The intercept \((4.2673)\) means if the poverty rate was 0% the predicted average for the 15 to 17 year old birth rate would be 4.267. Since no states have a 0% poverty rate this interpretation is not meaningful. (perhaps the variable should be centered)
The residual standard error (\(s=5.55057\)) roughly indicates the average difference between the predicted and observed values.
The r-squared (\(r^2=.5333\)) means poverty rates “explain” 53.33% of the observed variation in the 15 to 17 year old average birth rates of the states.

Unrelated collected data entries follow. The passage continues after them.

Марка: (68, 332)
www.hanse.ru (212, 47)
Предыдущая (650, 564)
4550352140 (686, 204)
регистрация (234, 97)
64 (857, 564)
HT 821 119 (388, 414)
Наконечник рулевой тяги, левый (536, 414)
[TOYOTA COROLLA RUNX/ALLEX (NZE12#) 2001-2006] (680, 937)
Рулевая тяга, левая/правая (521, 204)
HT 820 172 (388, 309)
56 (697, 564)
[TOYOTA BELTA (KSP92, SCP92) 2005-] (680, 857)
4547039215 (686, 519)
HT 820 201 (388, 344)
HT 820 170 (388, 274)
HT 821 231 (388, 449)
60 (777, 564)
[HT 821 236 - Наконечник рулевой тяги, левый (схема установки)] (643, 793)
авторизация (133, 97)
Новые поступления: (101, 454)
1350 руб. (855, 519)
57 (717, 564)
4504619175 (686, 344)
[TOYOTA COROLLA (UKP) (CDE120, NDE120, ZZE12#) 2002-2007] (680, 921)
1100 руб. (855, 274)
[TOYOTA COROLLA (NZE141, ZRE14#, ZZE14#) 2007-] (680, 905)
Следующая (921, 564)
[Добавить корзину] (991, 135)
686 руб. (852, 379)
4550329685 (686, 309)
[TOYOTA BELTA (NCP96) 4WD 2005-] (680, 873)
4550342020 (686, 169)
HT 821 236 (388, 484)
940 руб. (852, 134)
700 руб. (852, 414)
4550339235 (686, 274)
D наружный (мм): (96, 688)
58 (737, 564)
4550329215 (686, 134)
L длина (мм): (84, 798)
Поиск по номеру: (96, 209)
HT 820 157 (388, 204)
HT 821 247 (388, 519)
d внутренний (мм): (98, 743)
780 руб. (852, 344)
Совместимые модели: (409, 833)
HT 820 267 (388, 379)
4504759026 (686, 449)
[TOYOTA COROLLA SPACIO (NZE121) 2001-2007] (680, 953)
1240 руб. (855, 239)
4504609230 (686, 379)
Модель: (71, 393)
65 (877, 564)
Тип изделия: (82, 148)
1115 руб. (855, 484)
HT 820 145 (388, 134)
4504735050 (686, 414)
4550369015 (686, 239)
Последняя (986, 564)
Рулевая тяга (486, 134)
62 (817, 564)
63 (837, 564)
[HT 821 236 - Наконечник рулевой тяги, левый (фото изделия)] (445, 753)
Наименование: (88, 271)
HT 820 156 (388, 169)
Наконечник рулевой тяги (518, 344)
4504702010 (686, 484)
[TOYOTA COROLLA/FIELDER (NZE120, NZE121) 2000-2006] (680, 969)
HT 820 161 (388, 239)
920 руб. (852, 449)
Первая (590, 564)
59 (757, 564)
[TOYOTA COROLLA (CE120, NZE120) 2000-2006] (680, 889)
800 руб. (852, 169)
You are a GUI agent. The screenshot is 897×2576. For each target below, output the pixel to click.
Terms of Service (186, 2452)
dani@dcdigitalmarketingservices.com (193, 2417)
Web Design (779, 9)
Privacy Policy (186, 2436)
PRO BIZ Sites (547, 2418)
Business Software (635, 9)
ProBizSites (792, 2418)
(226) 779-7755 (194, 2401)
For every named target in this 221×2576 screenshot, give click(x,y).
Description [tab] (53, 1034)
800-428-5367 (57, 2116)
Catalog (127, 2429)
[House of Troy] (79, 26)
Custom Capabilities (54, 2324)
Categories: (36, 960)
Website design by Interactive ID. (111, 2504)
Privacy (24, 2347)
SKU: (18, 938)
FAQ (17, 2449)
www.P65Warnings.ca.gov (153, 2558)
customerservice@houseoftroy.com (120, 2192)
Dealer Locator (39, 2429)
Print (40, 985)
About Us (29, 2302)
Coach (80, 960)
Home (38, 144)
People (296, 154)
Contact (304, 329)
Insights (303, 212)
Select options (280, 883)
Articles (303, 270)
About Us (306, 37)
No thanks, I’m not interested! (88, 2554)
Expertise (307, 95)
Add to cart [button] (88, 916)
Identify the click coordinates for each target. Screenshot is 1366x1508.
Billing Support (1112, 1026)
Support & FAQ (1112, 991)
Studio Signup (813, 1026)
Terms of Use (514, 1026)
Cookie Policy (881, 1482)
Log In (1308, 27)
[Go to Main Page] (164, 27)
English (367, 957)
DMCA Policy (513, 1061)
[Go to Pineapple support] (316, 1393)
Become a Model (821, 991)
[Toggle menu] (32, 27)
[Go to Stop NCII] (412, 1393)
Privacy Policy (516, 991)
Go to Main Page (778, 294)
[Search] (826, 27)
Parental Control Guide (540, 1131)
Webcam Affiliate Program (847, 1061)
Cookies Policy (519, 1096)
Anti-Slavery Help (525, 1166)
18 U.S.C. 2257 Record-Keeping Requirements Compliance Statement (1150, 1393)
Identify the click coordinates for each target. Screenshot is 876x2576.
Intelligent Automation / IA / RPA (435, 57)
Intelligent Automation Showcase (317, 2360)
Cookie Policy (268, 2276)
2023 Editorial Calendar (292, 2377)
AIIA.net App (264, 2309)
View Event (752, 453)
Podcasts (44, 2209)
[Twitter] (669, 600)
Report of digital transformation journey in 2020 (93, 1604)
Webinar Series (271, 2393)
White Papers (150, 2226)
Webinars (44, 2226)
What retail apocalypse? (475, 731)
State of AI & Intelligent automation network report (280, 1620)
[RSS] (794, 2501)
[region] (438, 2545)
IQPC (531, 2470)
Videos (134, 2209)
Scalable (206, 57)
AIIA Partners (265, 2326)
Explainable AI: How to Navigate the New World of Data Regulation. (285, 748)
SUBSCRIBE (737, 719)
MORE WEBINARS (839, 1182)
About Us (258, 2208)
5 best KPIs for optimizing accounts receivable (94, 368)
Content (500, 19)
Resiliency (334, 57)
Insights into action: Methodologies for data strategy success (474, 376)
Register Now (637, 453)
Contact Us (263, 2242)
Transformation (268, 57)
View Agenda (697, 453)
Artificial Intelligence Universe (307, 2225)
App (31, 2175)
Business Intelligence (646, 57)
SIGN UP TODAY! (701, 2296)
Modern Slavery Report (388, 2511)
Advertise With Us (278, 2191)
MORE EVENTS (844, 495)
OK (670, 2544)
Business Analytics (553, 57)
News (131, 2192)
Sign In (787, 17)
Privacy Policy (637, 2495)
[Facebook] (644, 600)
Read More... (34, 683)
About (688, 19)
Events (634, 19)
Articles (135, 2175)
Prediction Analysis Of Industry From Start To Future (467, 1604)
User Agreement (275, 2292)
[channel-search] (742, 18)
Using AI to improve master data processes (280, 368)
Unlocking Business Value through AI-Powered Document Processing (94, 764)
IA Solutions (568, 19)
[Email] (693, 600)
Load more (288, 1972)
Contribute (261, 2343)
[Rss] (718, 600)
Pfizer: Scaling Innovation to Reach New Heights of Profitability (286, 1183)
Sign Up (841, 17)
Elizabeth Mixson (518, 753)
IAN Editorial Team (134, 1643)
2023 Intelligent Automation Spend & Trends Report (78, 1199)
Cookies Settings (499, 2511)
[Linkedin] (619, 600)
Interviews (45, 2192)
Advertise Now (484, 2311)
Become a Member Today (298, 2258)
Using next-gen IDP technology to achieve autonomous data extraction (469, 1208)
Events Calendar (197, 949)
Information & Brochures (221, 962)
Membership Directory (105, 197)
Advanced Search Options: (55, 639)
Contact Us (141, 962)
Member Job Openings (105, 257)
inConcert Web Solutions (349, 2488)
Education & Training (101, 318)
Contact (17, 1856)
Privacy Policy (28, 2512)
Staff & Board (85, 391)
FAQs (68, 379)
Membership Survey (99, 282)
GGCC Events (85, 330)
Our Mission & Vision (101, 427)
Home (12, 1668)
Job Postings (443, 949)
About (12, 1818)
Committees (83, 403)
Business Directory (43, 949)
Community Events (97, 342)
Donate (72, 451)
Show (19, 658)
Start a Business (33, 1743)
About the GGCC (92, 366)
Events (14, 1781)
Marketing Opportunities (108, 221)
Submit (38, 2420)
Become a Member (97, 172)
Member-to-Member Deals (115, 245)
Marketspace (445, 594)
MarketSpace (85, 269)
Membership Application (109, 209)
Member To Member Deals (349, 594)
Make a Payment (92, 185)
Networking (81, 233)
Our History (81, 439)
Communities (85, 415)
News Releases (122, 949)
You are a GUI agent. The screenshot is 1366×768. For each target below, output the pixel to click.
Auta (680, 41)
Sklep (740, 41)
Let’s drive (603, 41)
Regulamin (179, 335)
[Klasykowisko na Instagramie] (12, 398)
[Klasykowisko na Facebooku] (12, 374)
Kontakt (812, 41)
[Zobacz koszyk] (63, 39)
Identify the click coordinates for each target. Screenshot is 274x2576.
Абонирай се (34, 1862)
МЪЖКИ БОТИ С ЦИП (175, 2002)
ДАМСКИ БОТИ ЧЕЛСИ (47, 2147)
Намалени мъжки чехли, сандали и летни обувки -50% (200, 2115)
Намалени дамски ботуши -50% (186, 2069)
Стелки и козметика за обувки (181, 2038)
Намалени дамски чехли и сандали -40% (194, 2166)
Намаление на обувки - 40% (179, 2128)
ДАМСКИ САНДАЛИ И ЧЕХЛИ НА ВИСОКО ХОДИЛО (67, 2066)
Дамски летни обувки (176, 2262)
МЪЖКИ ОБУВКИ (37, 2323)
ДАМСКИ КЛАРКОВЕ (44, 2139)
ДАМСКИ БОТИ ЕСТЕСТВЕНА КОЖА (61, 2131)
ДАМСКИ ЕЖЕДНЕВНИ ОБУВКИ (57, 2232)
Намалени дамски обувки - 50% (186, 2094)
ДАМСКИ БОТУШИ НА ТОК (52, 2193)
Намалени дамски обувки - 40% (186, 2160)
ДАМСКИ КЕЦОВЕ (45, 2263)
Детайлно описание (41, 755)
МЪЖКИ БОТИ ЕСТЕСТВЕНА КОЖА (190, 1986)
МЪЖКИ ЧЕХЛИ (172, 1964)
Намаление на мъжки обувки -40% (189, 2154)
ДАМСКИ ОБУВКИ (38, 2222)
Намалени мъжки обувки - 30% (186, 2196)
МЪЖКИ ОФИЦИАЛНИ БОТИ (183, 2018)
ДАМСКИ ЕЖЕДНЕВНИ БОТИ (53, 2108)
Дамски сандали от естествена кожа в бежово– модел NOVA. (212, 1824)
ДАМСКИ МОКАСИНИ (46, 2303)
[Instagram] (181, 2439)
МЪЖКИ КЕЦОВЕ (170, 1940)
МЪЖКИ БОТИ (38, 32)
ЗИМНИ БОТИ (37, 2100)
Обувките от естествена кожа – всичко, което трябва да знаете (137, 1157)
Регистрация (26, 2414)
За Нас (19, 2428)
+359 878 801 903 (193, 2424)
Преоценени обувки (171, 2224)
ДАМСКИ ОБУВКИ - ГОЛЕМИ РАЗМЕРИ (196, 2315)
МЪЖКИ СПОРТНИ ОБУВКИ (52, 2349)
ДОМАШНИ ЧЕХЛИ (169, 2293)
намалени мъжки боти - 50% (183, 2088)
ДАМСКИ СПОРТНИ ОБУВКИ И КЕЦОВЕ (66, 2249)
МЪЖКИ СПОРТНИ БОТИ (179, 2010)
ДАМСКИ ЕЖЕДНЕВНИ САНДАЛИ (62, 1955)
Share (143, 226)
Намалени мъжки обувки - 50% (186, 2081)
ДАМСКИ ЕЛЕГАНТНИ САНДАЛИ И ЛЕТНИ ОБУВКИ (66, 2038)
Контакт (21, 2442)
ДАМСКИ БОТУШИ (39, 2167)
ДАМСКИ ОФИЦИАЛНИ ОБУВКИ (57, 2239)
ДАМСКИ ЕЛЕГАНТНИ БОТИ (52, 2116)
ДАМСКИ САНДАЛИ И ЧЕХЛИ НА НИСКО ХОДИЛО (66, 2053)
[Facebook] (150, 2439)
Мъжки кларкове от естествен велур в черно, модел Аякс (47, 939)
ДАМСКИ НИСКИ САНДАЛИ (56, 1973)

Consider another example, the relationship between forced exhalation volume (FEV), a measure of how much air one can forcibly exhale, and age (in years).
# fev_dat is a fixed-format data file.
fev_dat <- read_fwf(
file="https://onlinecourses.science.psu.edu/stat501/sites/onlinecourses.science.psu.edu.stat501/files/examples/fev_dat.txt",
skip = 1,
fwf_widths(c(4, 7, 7, 6, 6)))
## Parsed with column specification:
## cols(
## X1 = col_integer(),
## X2 = col_double(),
## X3 = col_double(),
## X4 = col_integer(),
## X5 = col_integer()
## )
## Warning in rbind(names(probs), probs_f): number of columns of result is not
## a multiple of vector length (arg 1)
## Warning: 654 parsing failures.
## row # A tibble: 5 x 5 col row col expected actual file expected <int> <chr> <chr> <chr> <chr> actual 1 1 X5 6 chars 1 'https://onlinecourses.science.psu.edu/stat~ file 2 2 X5 6 chars 1 'https://onlinecourses.science.psu.edu/stat~ row 3 3 X5 6 chars 1 'https://onlinecourses.science.psu.edu/stat~ col 4 4 X5 6 chars 1 'https://onlinecourses.science.psu.edu/stat~ expected 5 5 X5 6 chars 1 'https://onlinecourses.science.psu.edu/stat~
## ... ................. ... .......................................................................... ........ .......................................................................... ...... .......................................................................... .... .......................................................................... ... .......................................................................... ... .......................................................................... ........ ..........................................................................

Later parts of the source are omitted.